Given information:
━━━
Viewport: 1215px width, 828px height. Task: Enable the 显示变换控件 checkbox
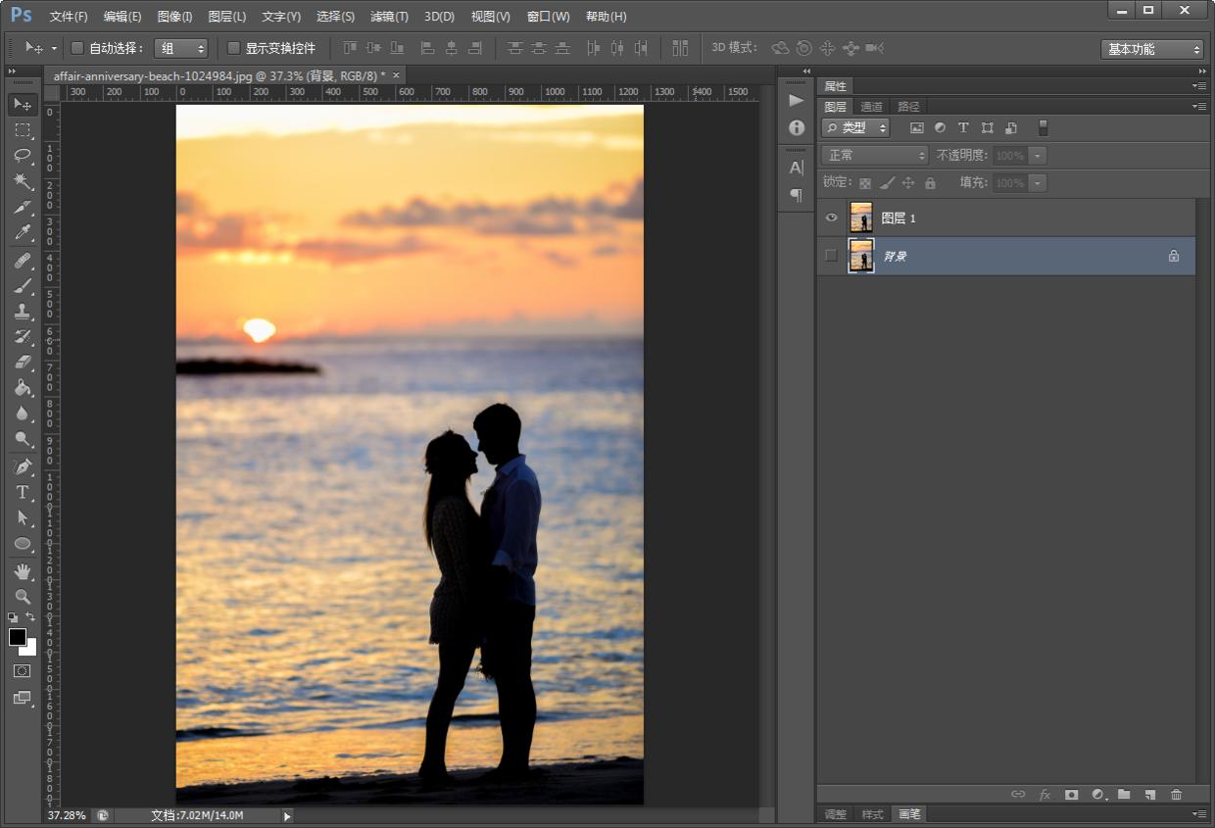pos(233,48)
━━━
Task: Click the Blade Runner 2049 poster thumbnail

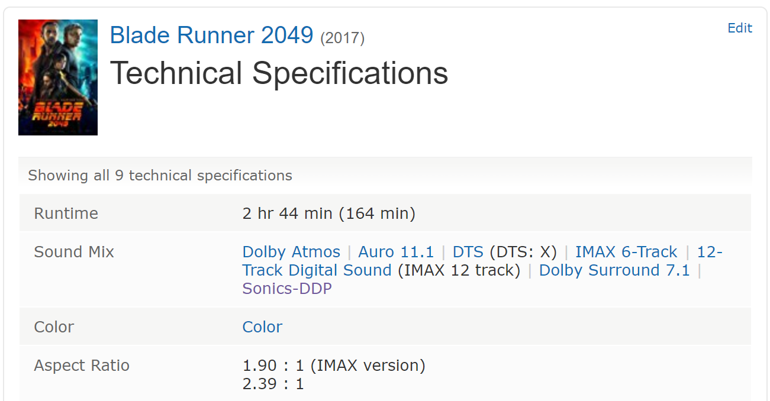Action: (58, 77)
━━━
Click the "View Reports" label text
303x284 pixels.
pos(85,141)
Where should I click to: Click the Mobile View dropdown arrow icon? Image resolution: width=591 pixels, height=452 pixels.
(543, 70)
━━━
Requirements: Print the stretch of data from the line containing "Viewport: 1215px width, 828px" through the line containing "pos(233,48)", both included, exactly as it stands, leaving out the pictures.

Result of this exercise:
Viewport: 1215px width, 828px height. Task: Enable the 显示变换控件 checkbox
pos(233,48)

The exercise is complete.